6

I'm sure we're all familiar and probably use the plethora of code provided in books, online, etc. in reading a file using C#. Something as simple as...

StringBuilder fiContents = new StringBuilder();
using (StreamReader fi = new StreamReader(@"C:\a_file.txt"))
{
    while (!fi.EndOfStream)
    {
        fiContents.Append(fi.ReadLine); 
    }
}

Or maybe something as short as...

using (StreamReader fi = new StreamReader(@"C:\a_file.txt"))
    fiContents.Append(fi.ReadToEnd());

Now let's go Super Saiyan for a moment and do really fancy stuff like have a BackgroundWorker which will allow us show a loading image (this what I'll use), provide a process countdown timer or ProgressBar.

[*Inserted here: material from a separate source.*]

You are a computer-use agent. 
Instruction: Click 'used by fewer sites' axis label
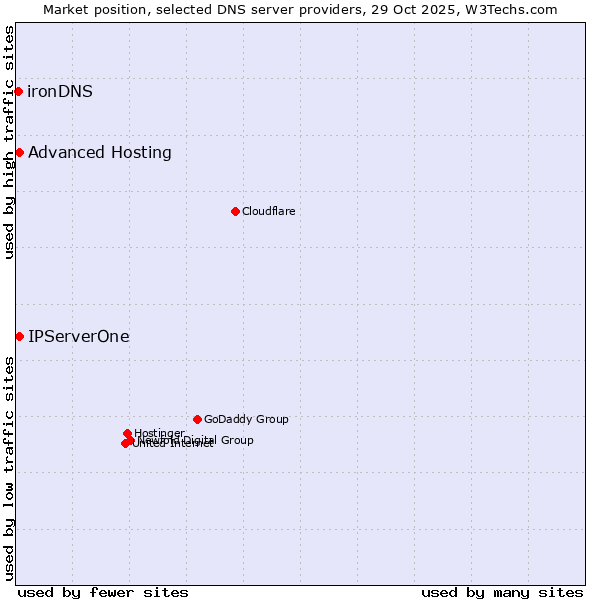pyautogui.click(x=103, y=592)
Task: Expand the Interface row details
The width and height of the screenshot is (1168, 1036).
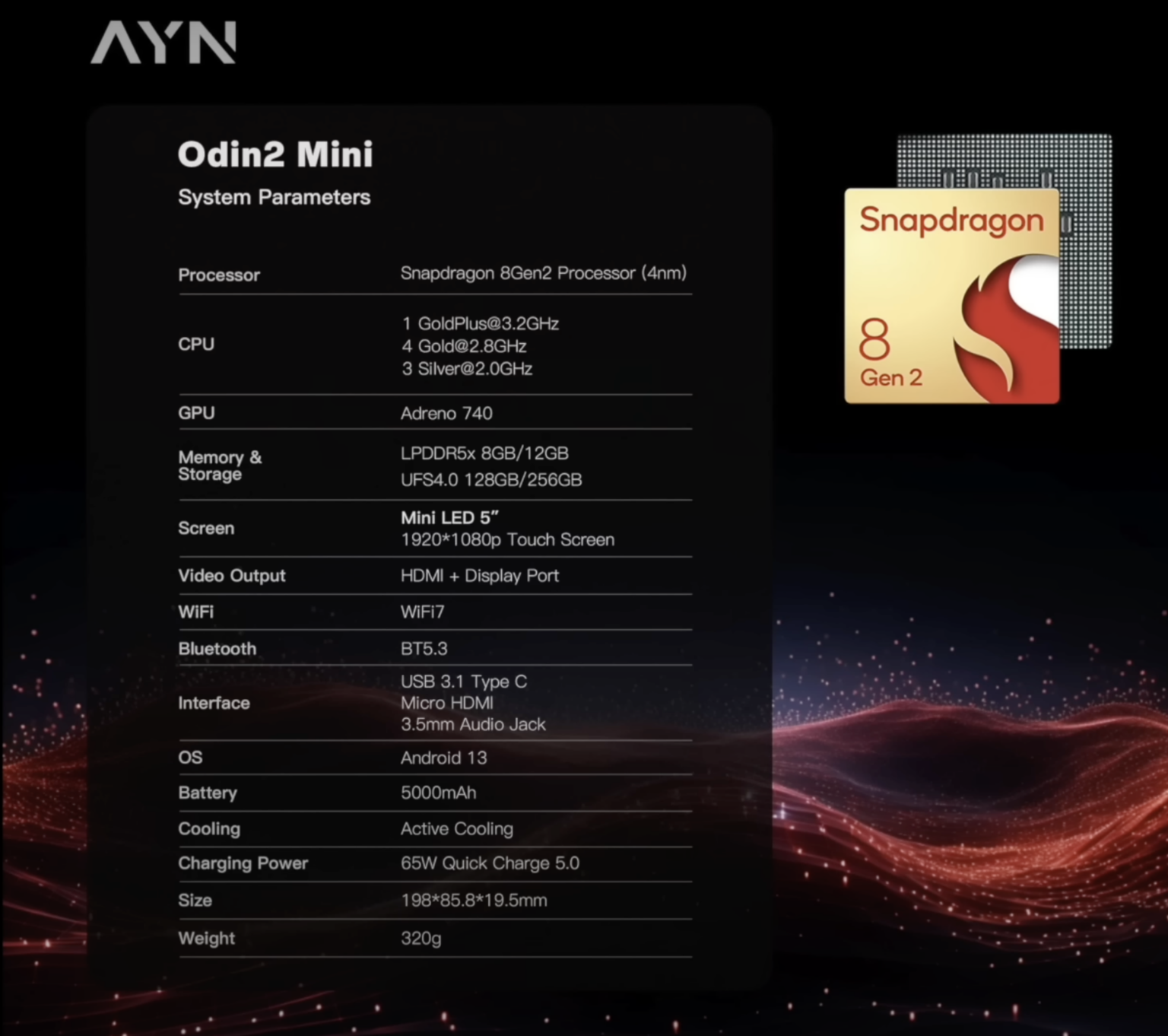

public void ReadFile(string filename)
{
    BackgroundWorker procFile = new BackgroundWorker();
    // Progress 1: If we want to show the progress we need to enable the following property
    // procFile.WorkerReportsProgress = true;

    profile.DoWork += new DoWorkEventHandler((object obj, DoWorkEventArgs ev) =>
    {
        StringBuilder fiContents = new StringBuilder();

        using (StreamReader fi = new StreamReader(filename))
        {
            while (!fi.EndOfStream)
            {
                // Progress 2: Report the progress, this will be dealt with by the respective handler (below).
                // procFile.ReportProgress((int)(fi.BaseStream.Length / fi.BaseStream.Position) / 100);

                fiContents.Append(fi.ReadLine);
            }
        }

        ev.Result = fiContents;
    }

    /* Progress 3: The handler below will take care of updating the progress of the file as it's processed. 
    procFile.ProgressChanged += new ProgressChangedEventHandler((object obj, ProgressChangedEventArgs ev) =>
    {
        // Progress 4: Do something with the value, such as update a ProgressBar. 
        // ....
    }
    */

    procFile.RunWorkerCompleted += new RunWorkerCompletedEventHandler((object obj, RunWorkerCompletedEventArgs ev) =>
    {
         // Do something with the result (ev.Result), bearing in mind, it is a StringBuilder and the ev.Result is an object. 
         StringBuilder result = ev.Result as StringBuilder; 

         // ....
    }
}

+++++ +++++ +++++ +++++

Time for the actual question... The above was a warm-up and to show a current level of understanding so I don't face these as prospective answers.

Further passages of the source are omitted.